= Knight-Bagehot Fellowship Program =

Columbia University scholarship

The Knight-Bagehot Fellowship Program in Economics and Business Journalism was created at Columbia University in the City of New York in response to the growing public interest in financial news and the increasing demand for trained editors and reporters to cover the field of business and economics. The Fellowship offers free tuition plus a $70,000 stipend.

==History==

In 1975, under the leadership of Dean Elie Abel, the Columbia Graduate School of Journalism sought to address the problem of deficiencies in business news coverage by establishing the Walter Bagehot (pronounced badge-it) Fellowship, an intensive year-long program of instruction in economics and business for working journalists. The co-founding directors were Stephen B. Shepard and Soma Golden Behr. Also serving as directors were Christopher J. Welles (1977-1985); Mary Bralove (1985-1987); Pamela Hollie Kluge (1987-1990) and Pauline Tai (1990-1993). Terri Thompson served from 1993-2018, when she retired.

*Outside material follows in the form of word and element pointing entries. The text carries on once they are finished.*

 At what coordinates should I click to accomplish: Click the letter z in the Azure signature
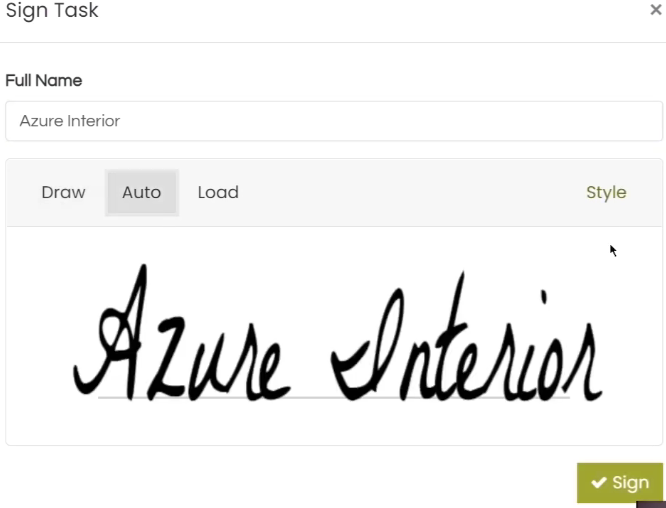167,359
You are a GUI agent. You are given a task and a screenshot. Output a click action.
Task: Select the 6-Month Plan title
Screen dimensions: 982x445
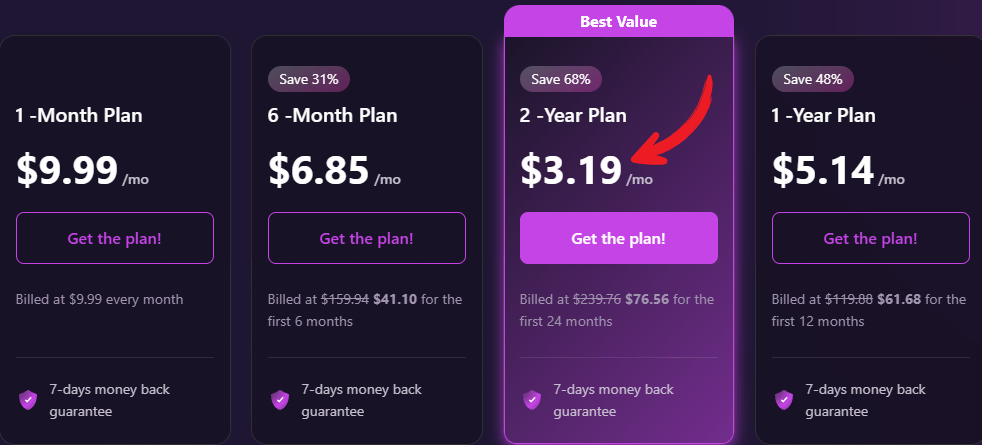coord(333,116)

Raju Narisetti was director from 2018-2019. Ann Grimes was director from 2020-2021. Robert Smith, the current director of the program, took the position in July 2021.

Originally named in honor of the 19th-century economist and editor of The Economist, it was renamed the Knight-Bagehot Fellowship in 1987 in recognition of the John S. and James L. Knight-Foundation's $3 million gift as an endowment for the program.

Today, the Knight-Bagehot Fellowship is the only academic full-time degree-granting mid-career program for journalists devoted to the study of business and economics. Fellows receive full tuition and a living stipend to attend Columbia for one academic year. The chief criterion for selection is demonstrated journalistic excellence. Between 1975 and 2020, nearly 400 journalists completed the program.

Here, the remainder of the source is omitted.